(Beginning of Working data)

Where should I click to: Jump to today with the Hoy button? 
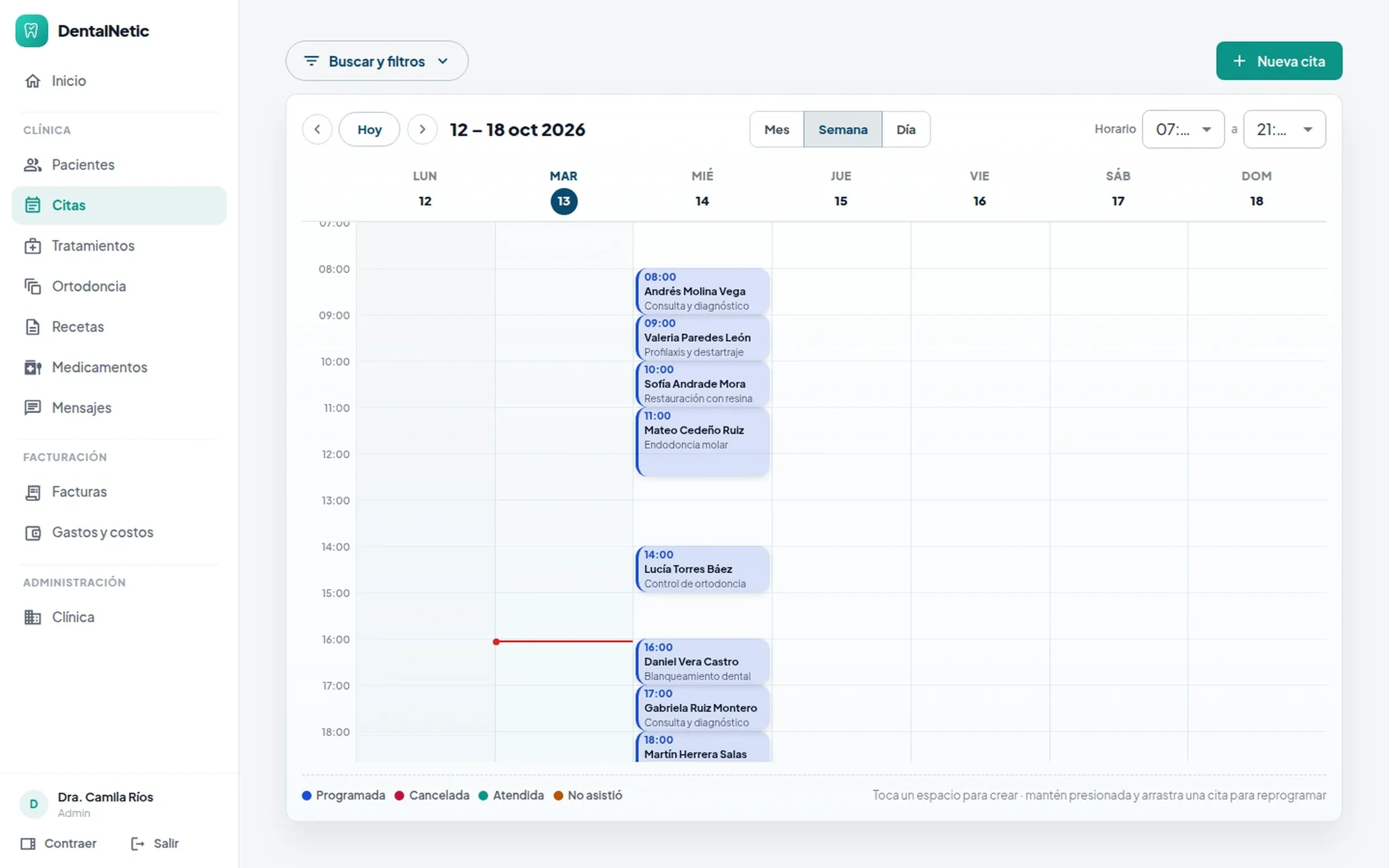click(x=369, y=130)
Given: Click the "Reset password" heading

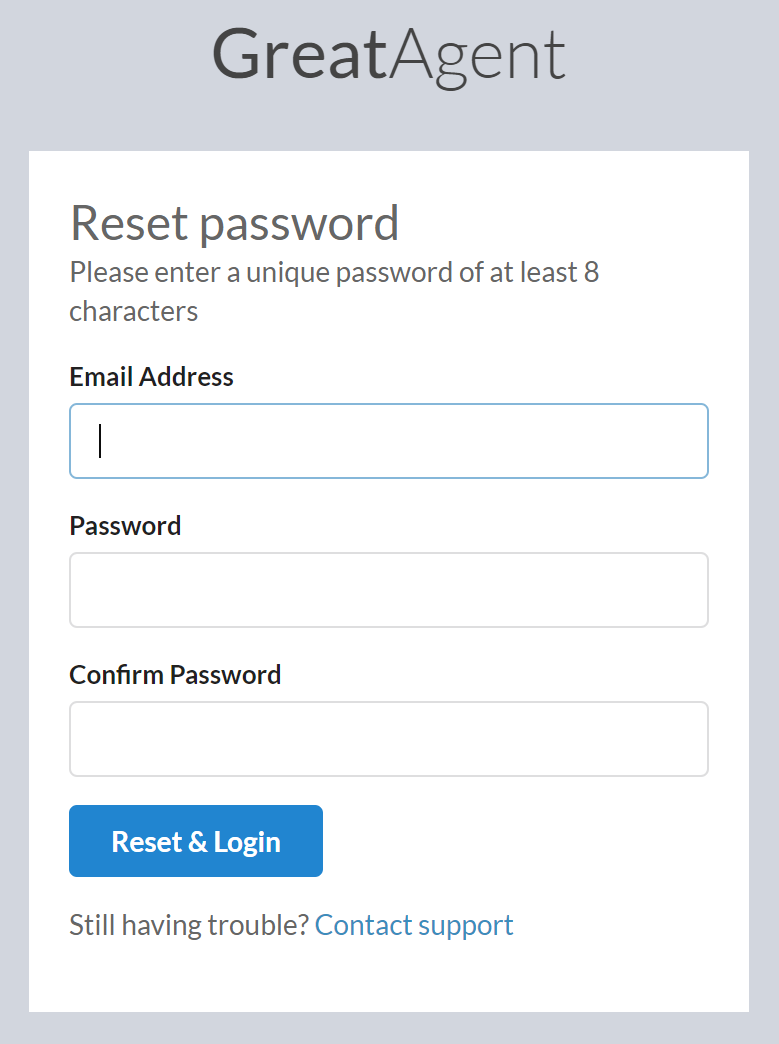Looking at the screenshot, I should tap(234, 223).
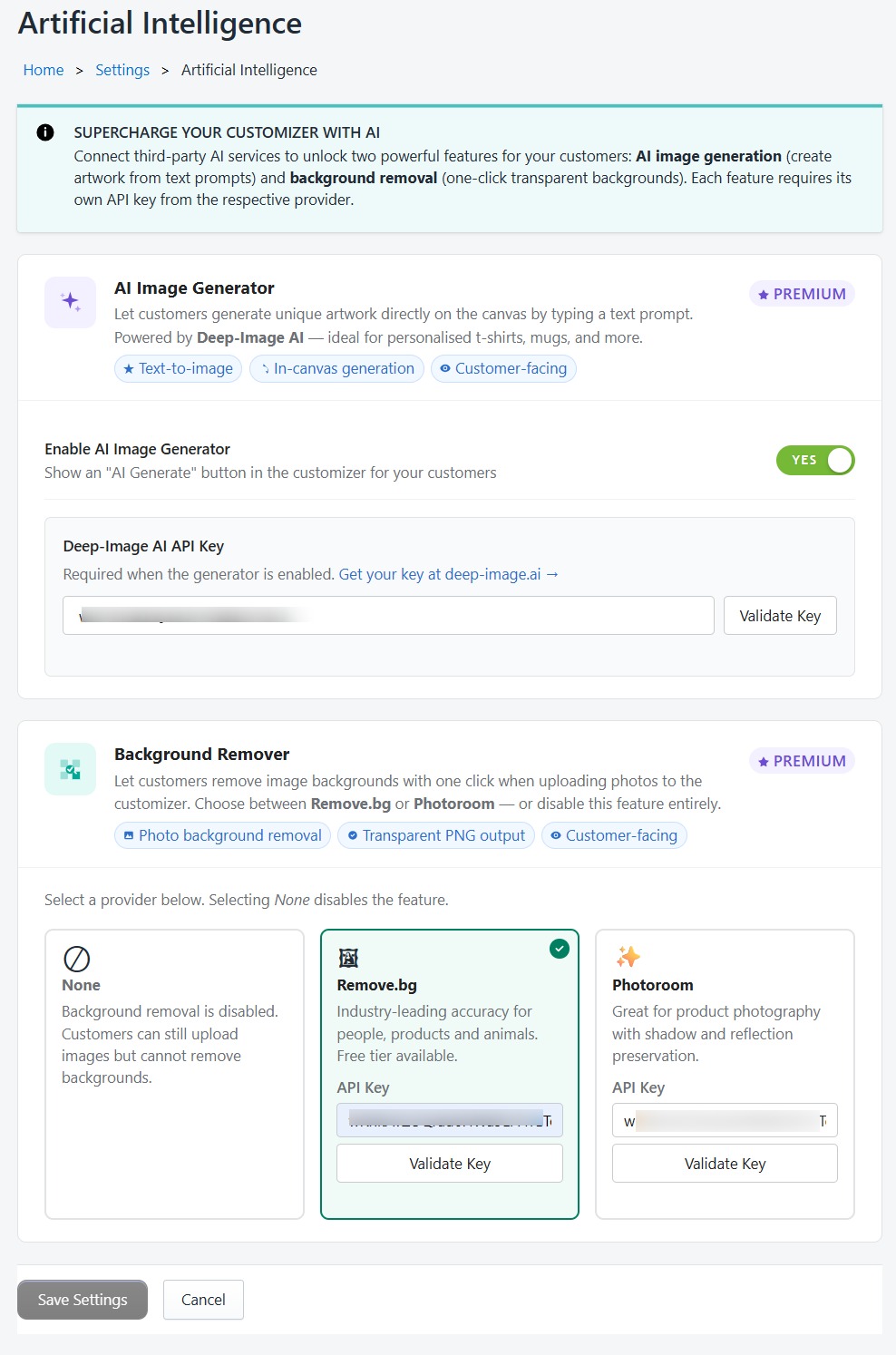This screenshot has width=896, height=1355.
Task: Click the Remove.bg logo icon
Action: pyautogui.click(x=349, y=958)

(End of Working data)

§ Problem statement
The reply should contain all of the data above, word for word, with no pictures.

§ Completed task
Where should I click to: Jump to today with the Hoy button? 
click(x=369, y=130)
Given: Click the "Reset password" heading

Looking at the screenshot, I should tap(234, 223).
This screenshot has width=896, height=1355.
Task: Click the Remove.bg logo icon
Action: pyautogui.click(x=349, y=958)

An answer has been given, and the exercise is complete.